2

This thread offers some good information on the calculation of linear regression prediction intervals and includes a link to some practical notes. At the end of the link the author claims that, in case of multiple linear regression, we should consider the joint region of the predictor variables.

How should MLR prediction intervals be interpreted in light of their joint region limitations?

Robert Kubrick
  • 4,078
  • 8
  • 38
  • 55

1 Answers1

3

The consideration in question refers to whether your model, which is going to be an approximation to reality, can still be considered a good approximation for the specified values of the input variables. It's more of a warning about the potential for poor model quality in a region of the data space for which you may have seen little or no data, thus making it possible that the model performs poorly there but you wouldn't know it from the (nonexistent) data. However, it's not a hard-and-fast rule; domain knowledge is important in this assessment.

For example, models of wage growth vs productivity growth and % employment developed using data from a period with more-or-less full employment may be very poor predictors of wage growth given a certain level productivity growth and % employment during a period with high unemployment. More simply, a linear approximation to $y = \sqrt{x}$ isn't bad when the range of $x$ is 1000 to 1001, but will produce very poor estimates when the input value of $x$ is, say, 500.

────────────────────

**Requests**.
1) Answer these from the prediction-interval thread:
(a) What does the author of the linked notes say we should consider in the case of multiple linear regression?
(b) What does the reply call important in assessing whether the model is still a good approximation?
(c) For what range of x is a linear approximation to y = √x described as not bad?
2) Please copy from the prediction-interval thread, word for word, the part that opens with the words containing "Robert Kubrick" and closes with "in this assessment.".
The material after the prediction-interval thread plays no part here.

**Source material**.

────────────────────

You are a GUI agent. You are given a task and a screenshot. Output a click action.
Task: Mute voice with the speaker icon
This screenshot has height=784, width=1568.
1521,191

────────────────────

**Results in order**.
1)
(a) The joint region of the predictor variables.
(b) Domain knowledge.
(c) 1000 to 1001.

2)
Robert Kubrick
  • 4,078
  • 8
  • 38
  • 55

1 Answers1

3

The consideration in question refers to whether your model, which is going to be an approximation to reality, can still be considered a good approximation for the specified values of the input variables. It's more of a warning about the potential for poor model quality in a region of the data space for which you may have seen little or no data, thus making it possible that the model performs poorly there but you wouldn't know it from the (nonexistent) data. However, it's not a hard-and-fast rule; domain knowledge is important in this assessment.